TAREAS DEL EJERCICIO
1. Traduce al inglés esta oración de la meditación sobre la petición de Salomón: "Esta actitud de Salomón corresponde a lo que la Biblia acostumbra a llamar sabiduría, es decir aquella actitud necesaria para bien vivir."
2. Prolonga la meditación sobre la petición de Salomón a partir de su última oración.

TEXTO FUENTE
____________________
28 de julio de 2017

Meditando la Palabra de Dios -Domingo XVII A

           
           “Da a tu siervo un corazón dócil para discernir el mal del bien”. Según el primer libro de los Reyes, el joven rey Salomón, el hijo de David, al comienzo de su reinado, hizo esta la petición a Dios, y el autor del libro sagrado afirma que agradó a Dios. Es posible que para muchos, preocupados por alcanzar larga vida, riqueza, fama, placer o poder, la petición de Salomón aparecerá como algo fuera de lugar. El joven Salomón pide a Dios discernimiento para escuchar y gobernar, es decir para tratar a las personas como personas, ayudarles y facilitarles la vida, para construir junto con ellos algo positivo. Esta actitud de Salomón corresponde a lo que la Biblia acostumbra a llamar sabiduría, es decir aquella actitud necesaria para bien vivir. Y esta sabiduría corresponde al contenido de la predicación de Jesús acerca del Reino de Dios que está llegando. Con su anuncio del Reino de Dios, Jesús invita a vivir según la sabiduría, aceptando la soberanía de Dios, de modo que los hombres se esfuercen en actuar según el estilo de Dios, ejercitándose en la caridad frente al egoismo, buscando la sencillez frente a la soberbia, el espíritu de austeridad frente a la vida cómoda y despreocupada.
____________________
ENTRADAS DE DATOS
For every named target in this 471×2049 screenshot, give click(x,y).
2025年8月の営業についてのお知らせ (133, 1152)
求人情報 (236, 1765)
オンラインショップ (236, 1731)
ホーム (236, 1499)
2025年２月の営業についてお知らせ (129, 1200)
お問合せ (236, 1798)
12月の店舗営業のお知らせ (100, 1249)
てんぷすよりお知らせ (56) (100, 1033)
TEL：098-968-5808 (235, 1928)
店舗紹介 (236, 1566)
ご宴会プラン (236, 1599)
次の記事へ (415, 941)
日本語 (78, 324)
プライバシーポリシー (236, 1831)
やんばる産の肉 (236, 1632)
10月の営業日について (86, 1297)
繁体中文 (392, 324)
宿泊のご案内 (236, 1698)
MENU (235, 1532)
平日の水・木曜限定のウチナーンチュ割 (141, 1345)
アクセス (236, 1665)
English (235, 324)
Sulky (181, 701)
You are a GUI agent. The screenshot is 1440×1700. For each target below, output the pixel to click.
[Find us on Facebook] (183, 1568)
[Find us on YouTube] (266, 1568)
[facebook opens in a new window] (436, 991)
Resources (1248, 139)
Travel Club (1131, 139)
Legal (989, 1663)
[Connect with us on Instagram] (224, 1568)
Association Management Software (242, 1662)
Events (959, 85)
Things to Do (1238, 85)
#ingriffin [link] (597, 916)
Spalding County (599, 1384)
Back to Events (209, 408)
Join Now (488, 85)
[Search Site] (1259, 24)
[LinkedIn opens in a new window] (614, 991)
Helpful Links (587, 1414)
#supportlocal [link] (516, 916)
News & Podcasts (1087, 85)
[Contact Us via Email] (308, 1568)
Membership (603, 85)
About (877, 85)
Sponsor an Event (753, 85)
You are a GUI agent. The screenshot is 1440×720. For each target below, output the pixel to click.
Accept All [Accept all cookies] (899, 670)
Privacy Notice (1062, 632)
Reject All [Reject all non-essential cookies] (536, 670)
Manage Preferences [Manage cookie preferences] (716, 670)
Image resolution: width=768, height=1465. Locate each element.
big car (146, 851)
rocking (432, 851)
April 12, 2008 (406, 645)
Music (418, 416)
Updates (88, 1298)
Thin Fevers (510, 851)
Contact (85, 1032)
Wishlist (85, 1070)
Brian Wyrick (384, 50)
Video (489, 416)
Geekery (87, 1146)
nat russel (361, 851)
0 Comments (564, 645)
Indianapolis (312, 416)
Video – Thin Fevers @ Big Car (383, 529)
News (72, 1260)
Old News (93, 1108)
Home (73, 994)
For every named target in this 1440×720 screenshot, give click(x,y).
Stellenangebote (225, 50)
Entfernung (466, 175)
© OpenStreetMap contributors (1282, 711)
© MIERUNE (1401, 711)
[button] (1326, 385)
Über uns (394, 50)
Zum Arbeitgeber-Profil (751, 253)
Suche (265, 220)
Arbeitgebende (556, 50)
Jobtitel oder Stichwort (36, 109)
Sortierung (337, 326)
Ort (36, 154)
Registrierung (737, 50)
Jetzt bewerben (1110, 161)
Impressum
____________________
RESULTADOS POR TAREA
1. This attitude of Solomon corresponds to what the Bible usually calls wisdom, that is, the attitude necessary for living well.

2.
         Las dos primeras parábolas del evangelio de hoy, la del tesooro encontrado en un campo y la perla de gran valor, expresan la importancia que el mensaje del Reino tiene para Jesús. Jesús habla de de bienes materiales y caducos como pueden ser los tesoros y las perlas porque conoce el corazón humano. El tesoro, la perla fina despiertan un afan exigente de adquisición y, en consecuencia, aquellas personas no dudan en vender todo lo que poseen para alcanzar lo que para ellos supone su gran oportunidad, lo que puede cambiar su existencia, su modo habitual de ser y de actuar. Las dos parábolas reclaman la necesidad de gestos generosos, de decisiones radicales capaces de tranformar una vida, ante el don de Dios. En la historia ha habido muchos hombres y mujeres que han hecho opciones de este tipo, y no solo en ámbito religioso, sino también en otros niveles humanos: darlo todo para alcanzar el ideal. En la perspectiva del Reino, cuando alguien está convencido que Dios le ama, y que todo sirve para su bien, como recordaba san Pablo en la segunda lectura, sabe ser generoso. Y un gesto de este tipo será compensado por la gran magnificencia de Dios hacia quienes se le confían.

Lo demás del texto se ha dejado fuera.